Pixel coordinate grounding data
<<<<

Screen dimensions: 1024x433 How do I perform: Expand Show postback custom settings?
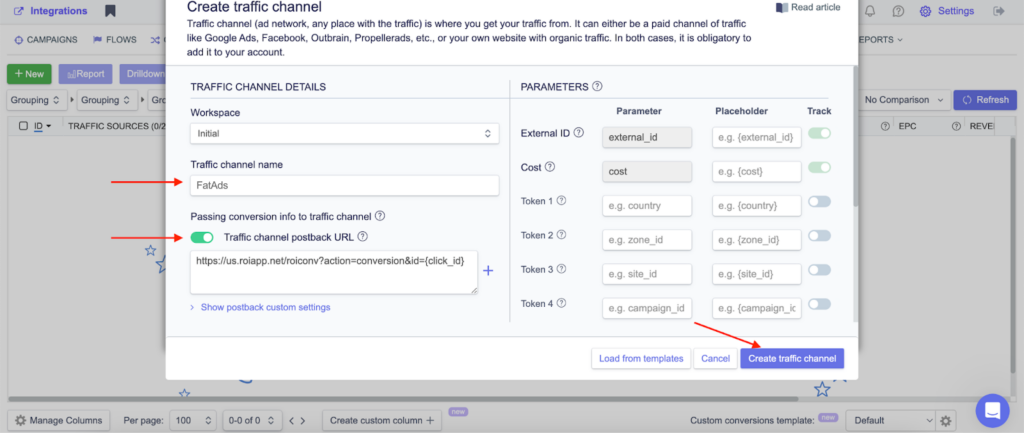coord(265,307)
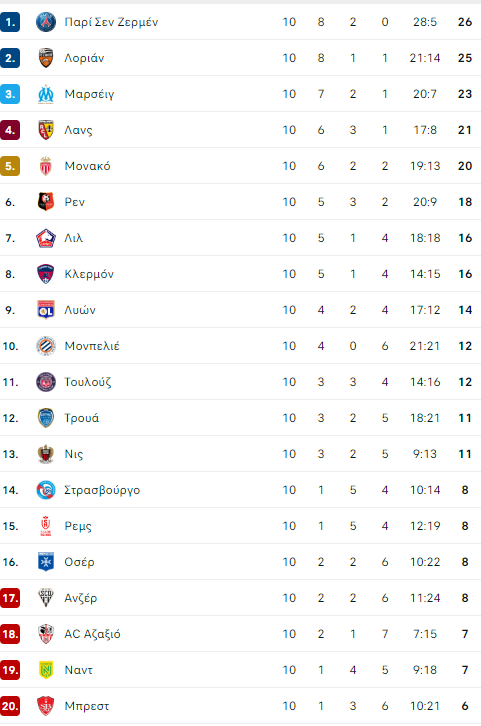This screenshot has width=481, height=726.
Task: Click the Nantes yellow crest
Action: pos(46,670)
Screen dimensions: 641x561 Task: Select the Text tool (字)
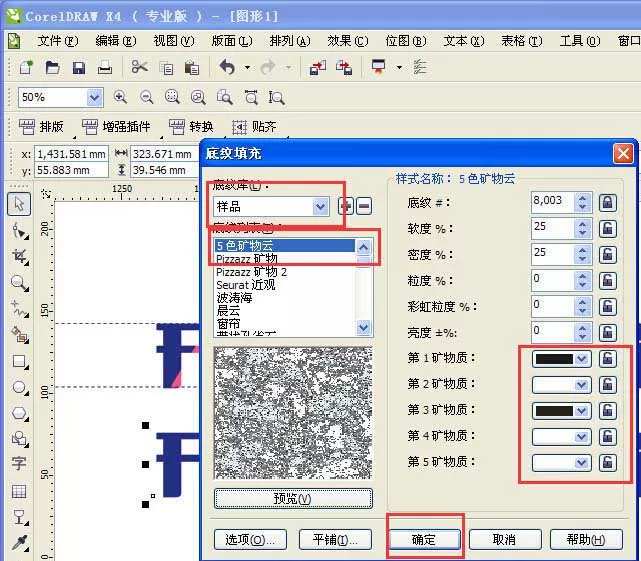pyautogui.click(x=19, y=463)

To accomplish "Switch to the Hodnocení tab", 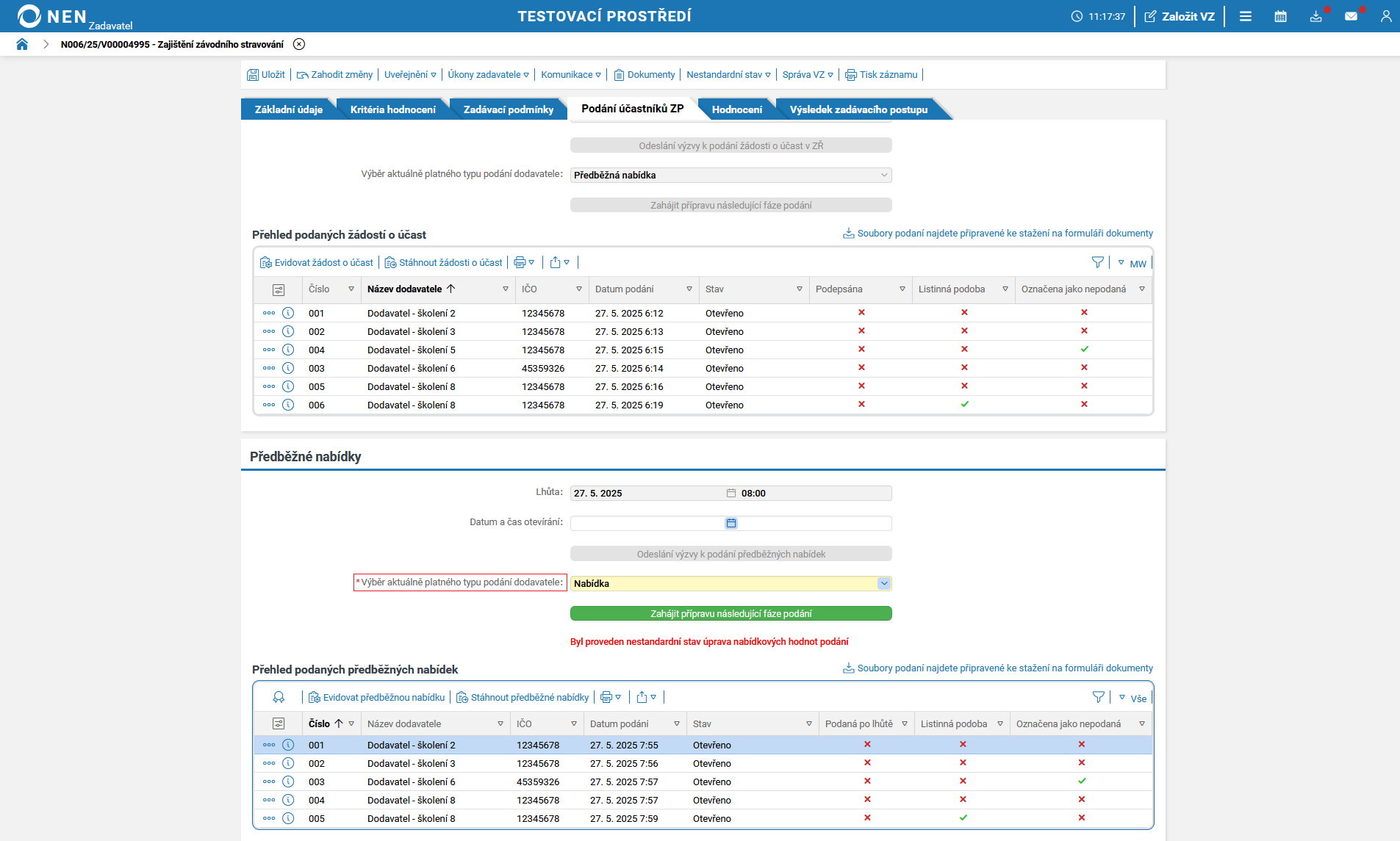I will (x=736, y=109).
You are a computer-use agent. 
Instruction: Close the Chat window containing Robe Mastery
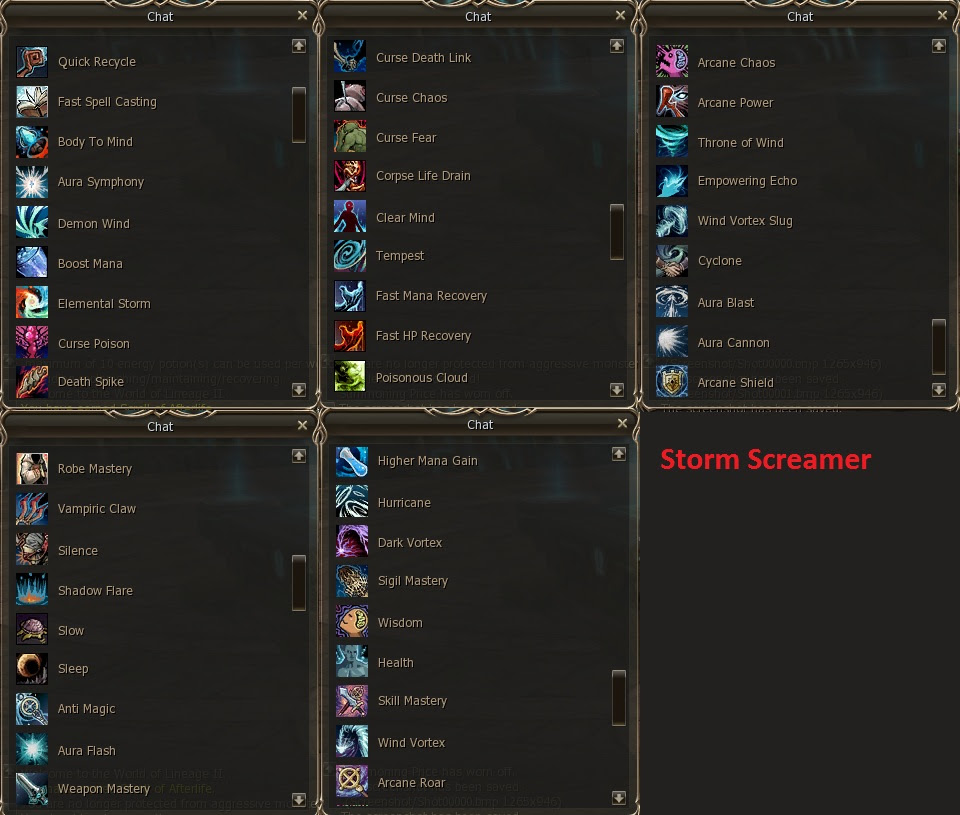coord(302,425)
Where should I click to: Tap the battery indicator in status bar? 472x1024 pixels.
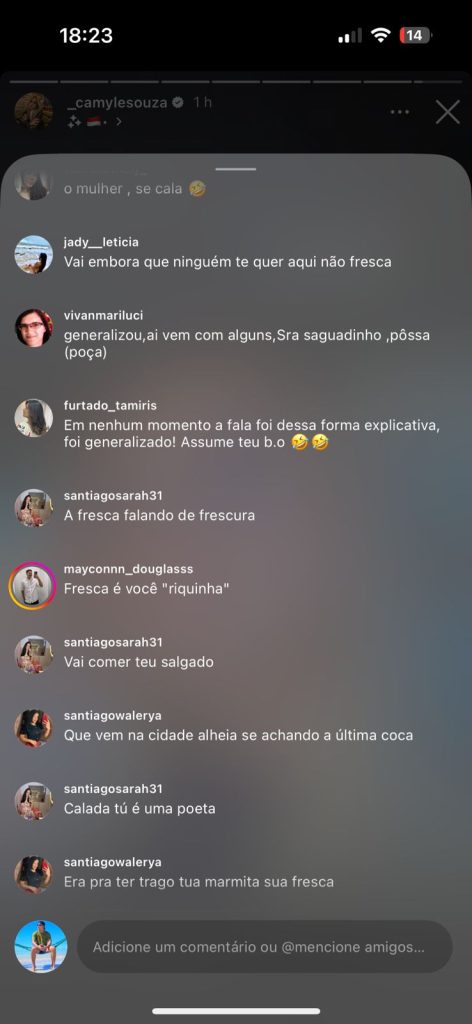415,35
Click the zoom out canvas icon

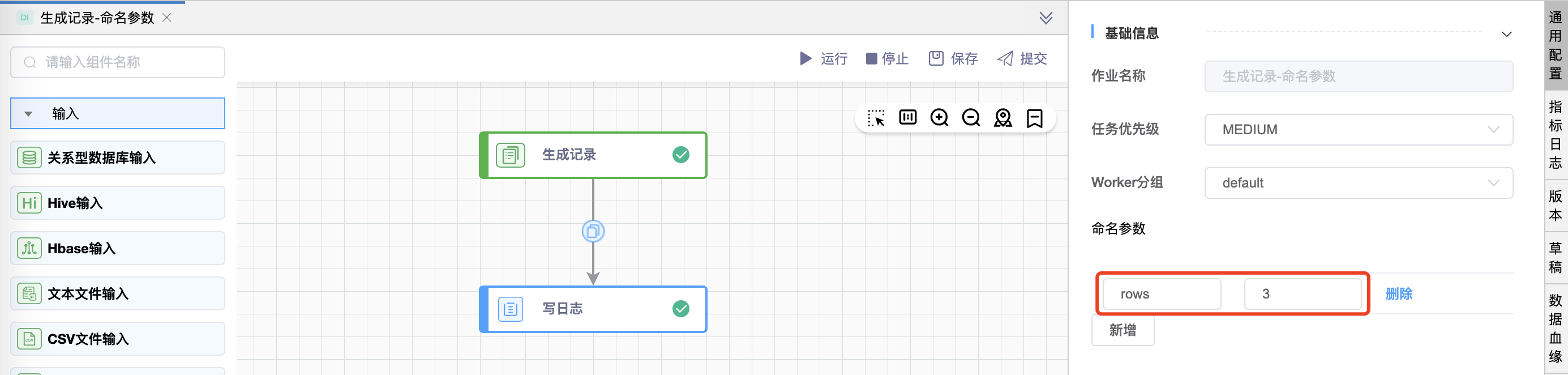(x=971, y=117)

>>>>

Please transcribe exactly the lines from the one that contains "You are a computer-use agent." through the closing line of the entries, with no pictures.

You are a computer-use agent. 
Instruction: Close the Chat window containing Robe Mastery
coord(302,425)
Where should I click to: Tap the battery indicator in status bar? 472x1024 pixels.
415,35
Click the zoom out canvas icon

(x=971, y=117)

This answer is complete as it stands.